United States Senator from Texas
- In office January 3, 1985 – November 30, 2002
- Preceded by: John Tower
- Succeeded by: John Cornyn

Member of the U.S. House of Representatives from Texas's 6th district
- In office February 12, 1983 – January 3, 1985
- Preceded by: Himself
- Succeeded by: Joe Barton
- In office January 3, 1979 – January 5, 1983
- Preceded by: Olin Teague
- Succeeded by: Himself

Personal details
- Born: William Philip Gramm July 8, 1942 (age 84) Fort Benning, Georgia, U.S.
- Party: Democratic (before 1983) Republican (1983–present)
- Spouse: Wendy Lee
- Children: 2
- Education: University of Georgia (BA, MA, PhD)
- Gramm's voice Gramm questioning Alan Greenspan at his renomination hearing for Chair of the Federal Reserve. Recorded January 26, 2000

= Phil Gramm =

American economist and politician (born 1942)
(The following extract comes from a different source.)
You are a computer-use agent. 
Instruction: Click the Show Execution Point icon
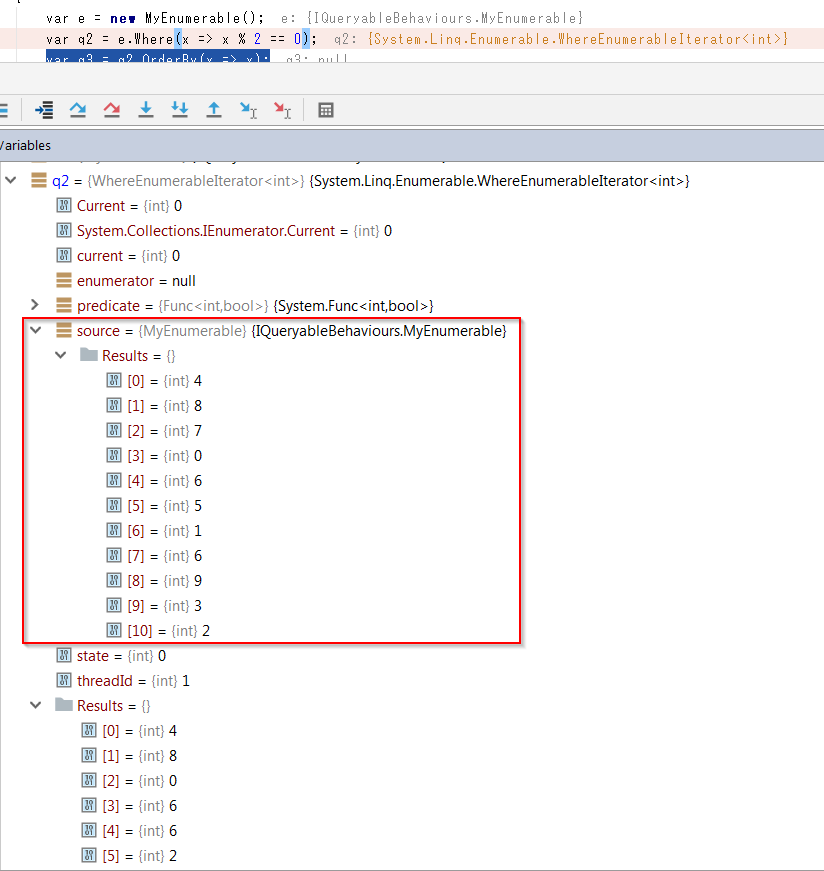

William Philip Gramm (born July 8, 1942) is an American economist and politician who represented Texas in both chambers of Congress. Though he began his political career as a Democrat, Gramm switched to the Republican Party in 1983. Gramm was an unsuccessful candidate in the 1996 Republican Party presidential primaries against eventual nominee Bob Dole.
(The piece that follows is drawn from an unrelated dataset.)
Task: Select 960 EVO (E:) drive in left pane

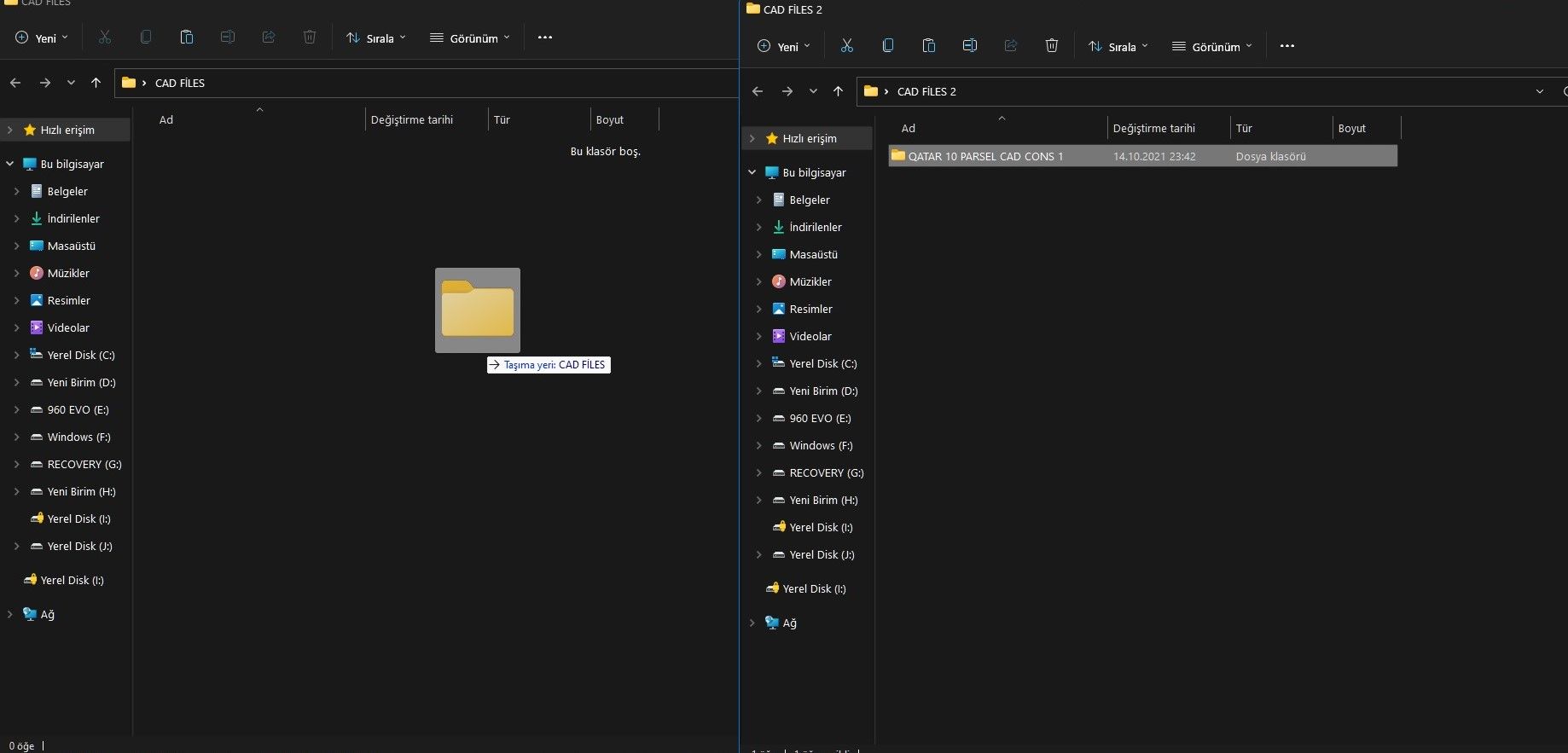Action: coord(78,409)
== Early life and education ==
Gramm was born on July 8, 1942, in Fort Benning, Georgia, and grew up in nearby Columbus. Soon after his birth, Gramm's father, Kenneth Marsh Gramm, a career Army sergeant, suffered a stroke and was partially paralyzed. He died when Gramm was 14. Gramm's mother, Florence, worked double shifts as a nurse to supplement the veterans disability pension.
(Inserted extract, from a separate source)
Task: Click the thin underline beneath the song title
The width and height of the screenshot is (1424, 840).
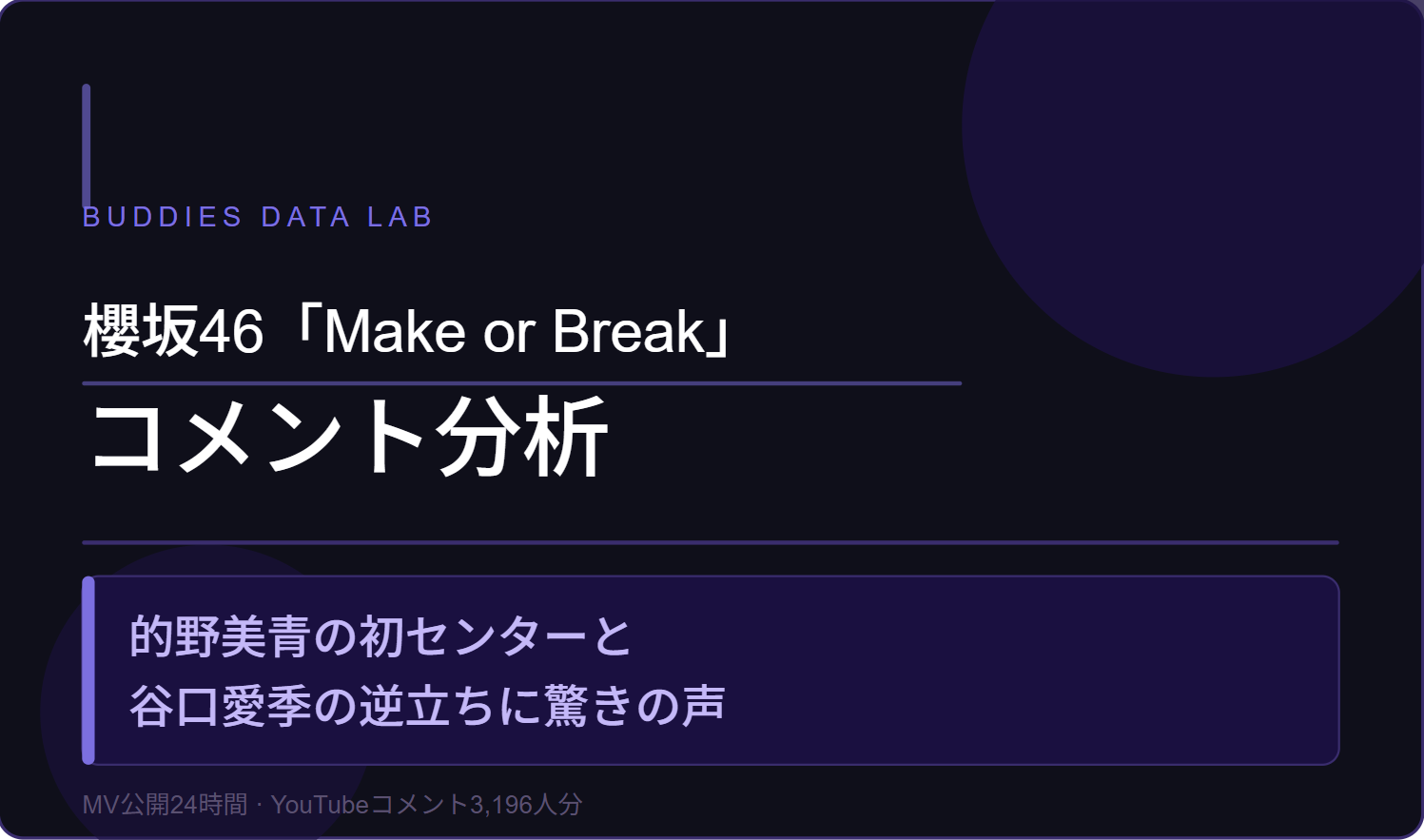Action: [x=521, y=383]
Gramm attended public schools, graduated in 1961 from Georgia Military Academy (now Woodward Academy), and graduated in 1964 from the University of Georgia, where he was a member of the Phi Kappa Literary Society. He received a doctorate in economics from the University of Georgia's Terry College of Business in 1967.

== Career ==

Gramm taught economics at Texas A&M University from 1967 to 1978. In addition to teaching, Gramm founded the economic consulting firm Gramm and Associates (1971–1978).

===United States House of Representatives===
In 1976, Gramm unsuccessfully challenged Texas Democratic Senator Lloyd Bentsen, in the party's senatorial primary. Then in 1978, Gramm successfully ran as a Democrat for Representative from Texas's 6th congressional district, which stretched from the Fort Worth suburbs to College Station. He was reelected to his House seat as a Democrat in 1980.

Gramm's voting record was very conservative, even by Texas Democratic standards of the time. During his first four terms, he tallied an average rating of 89 from the American Conservative Union, and from 1980 to 1982 he garnered the highest rating from that body of any Democrat in the Texas delegation. In 1981, he co-sponsored the Gramm-Latta Budget which implemented President Ronald Reagan's economic program, increased military spending, cut other spending, and mandated the Economic Recovery Tax Act of 1981 (the Kemp-Roth Tax Cut).

Just days after being reelected in 1982, Gramm was thrown off the House Budget Committee. In response, Gramm resigned his House seat on January 5, 1983. He then ran as a Republican for his own vacancy in a February 12, 1983 special election, and won easily. One of his many special election opponents was the second-place finisher by only 115 votes in his 1978 Democratic Party primary, the then newly elected State Senator Chet Edwards of Waco, and later U.S. Representative for the 11th and the 17th congressional districts of Texas (January 3, 1991 – January 3, 2011). Another special election opponent was Texas State Representative Dan Kubiak of Rockdale, Texas. Gramm became the first Republican to represent the district since its creation in 1846.

After he left the House, the seat was retained for the Republican Party by Joe Barton.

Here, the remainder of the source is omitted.